Challenging behaviors are common among children with ASD and can significantly impact their daily functioning and social interactions. ABA interventions focus on understanding the underlying functions of these behaviors and implementing strategies to address them effectively. With regular sessions totaling 15 to 30 hours per week, therapists can identify triggers, teach alternative behaviors, and implement reinforcement techniques consistently. Over time, this intensive intervention can lead to significant reductions in problem behaviors and improvements in emotional regulation and self-control.

Social and Communication Development:

Social and communication deficits are hallmark features of ASD, often hindering children's ability to connect with others and engage in meaningful interactions. ABA therapy targets these areas by teaching essential social skills, such as turn-taking, initiating conversations, and understanding nonverbal cues. Through frequent and structured sessions, children with ASD have the opportunity to practice these skills in controlled settings and gradually generalize them to real-life situations. The consistent exposure to social and communication goals within 15 to 30 hours of ABA intervention per week fosters significant improvements in peer interaction, social reciprocity, and overall communication abilities.

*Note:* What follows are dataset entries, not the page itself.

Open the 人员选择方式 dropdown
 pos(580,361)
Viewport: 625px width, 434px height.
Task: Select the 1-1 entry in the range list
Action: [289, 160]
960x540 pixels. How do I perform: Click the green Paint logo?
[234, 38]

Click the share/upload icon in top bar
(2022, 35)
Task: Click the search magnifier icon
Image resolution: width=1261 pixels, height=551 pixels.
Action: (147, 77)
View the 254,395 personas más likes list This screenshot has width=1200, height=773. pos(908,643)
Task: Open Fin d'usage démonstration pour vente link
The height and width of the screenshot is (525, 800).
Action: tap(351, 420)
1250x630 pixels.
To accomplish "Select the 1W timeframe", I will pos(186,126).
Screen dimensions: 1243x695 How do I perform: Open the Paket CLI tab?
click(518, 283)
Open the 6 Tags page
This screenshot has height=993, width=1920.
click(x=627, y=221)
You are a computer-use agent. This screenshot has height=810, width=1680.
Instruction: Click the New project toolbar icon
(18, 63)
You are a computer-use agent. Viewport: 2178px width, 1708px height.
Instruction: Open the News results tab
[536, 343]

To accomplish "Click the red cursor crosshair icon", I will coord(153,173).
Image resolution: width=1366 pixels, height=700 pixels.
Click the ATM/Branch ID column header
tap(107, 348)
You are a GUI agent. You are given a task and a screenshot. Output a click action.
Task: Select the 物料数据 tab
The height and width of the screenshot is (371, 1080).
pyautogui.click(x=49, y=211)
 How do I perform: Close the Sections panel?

Family Involvement and Generalization:

The involvement of families and caregivers is integral to the success of ABA therapy. With 15 to 30 hours of intervention per week, parents and caregivers have ample opportunities to learn and implement ABA techniques in naturalistic settings. Therapists provide ongoing support, training, and guidance to ensure that strategies taught during therapy sessions are reinforced at home and in community settings. This collaborative approach promotes generalization of skills across various environments and strengthens the child's support network, leading to more consistent progress and long-term success.

Conclusion:

Research and clinical evidence support the efficacy of receiving 15 to 30 hours of ABA intervention per week for children with Autism Spectrum Disorder. This intensive approach enables targeted skill acquisition, reduces challenging behaviors, fosters social and communication development, and promotes generalization of skills across settings. By providing structured and evidence-based interventions at optimal frequency and intensity, children with ASD can achieve meaningful improvements in their functioning, independence, and quality of life.

References

  1. Dawson, G., & Osterling, J. (1997). Early intervention in autism. In M. J. Guralnick (Ed.), The effectiveness of early intervention (pp. 307–326). Baltimore: Brookes.
  2. Harris, S. L., & Handleman, J. S. (2000). Age and IQ at intake as predictors of placement for young children with autism: A four- to six-year follow-up. Journal of Autism and Developmental Disorders, 30(2), 137–142.
  3. Sheinkopf, S. J., & Siegel, B. (1998). Home based behavioral treatment of young children with autism. Journal of Autism and Developmental Disorders, 28(1), 15–23.
  4. Lovaas, O. I. (1987). Behavioral treatment and normal educational and intellectual functioning in young autistic children. Journal of Consulting and Clinical Psychology, 55(1), 3–9.
  5. National Research Council. (2001). Educating Children with Autism. Committee on Educational Interventions for Children with Autism. Division of Behavioral and Social Sciences and Education. Washington, DC: National Academy Press.
  6. Dawson, G., Rogers, S., Munson, J., Smith, M., Winter, J., Greenson, J., & Varley, J. (2010). Randomized, controlled trial of an intervention for toddlers with autism: The Early Start Denver Model. Pediatrics, 125(1), e17-e23.
  7. Virués-Ortega, J., Rodríguez, V., & Yu, C. T. (2013). Meta-analysis of early intensive behavioral intervention for children with autism. Journal of Clinical Child & Adolescent Psychology, 42(4), 512-524.